- PROMPT
Your answer must be the exact lines from the one with "The height and" to the end of the data, both included, with no pictures.

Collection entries
════════════════
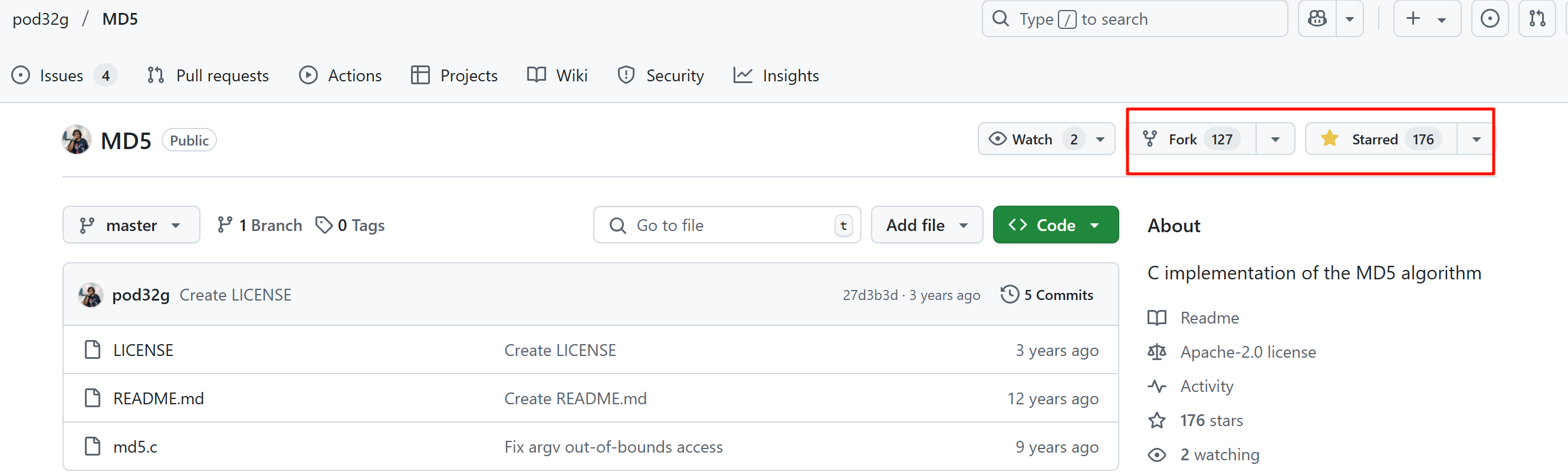Image resolution: width=1568 pixels, height=475 pixels.
Task: Expand the master branch dropdown
Action: (131, 225)
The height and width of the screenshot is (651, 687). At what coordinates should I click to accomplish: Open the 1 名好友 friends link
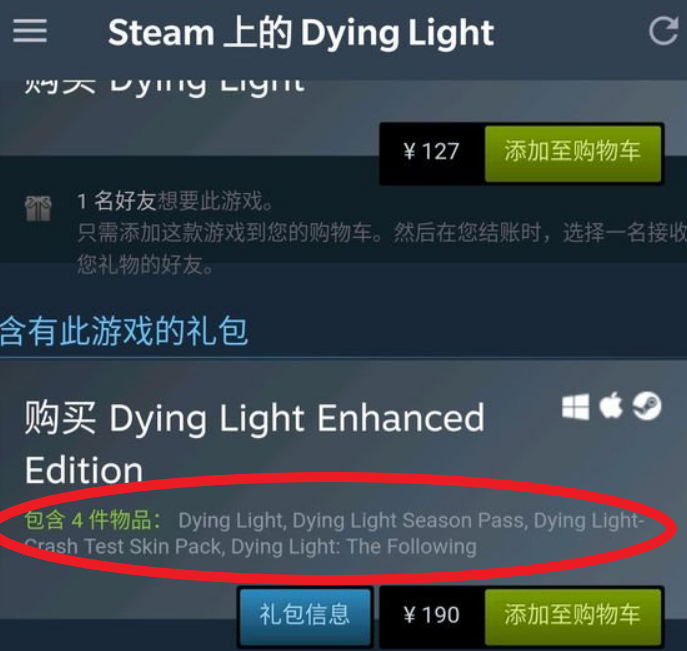click(116, 202)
════════════════
- SOLUTION TO THE PROBLEM
The height and width of the screenshot is (651, 687). At what coordinates should I click to accomplish: Open the 1 名好友 friends link
click(116, 202)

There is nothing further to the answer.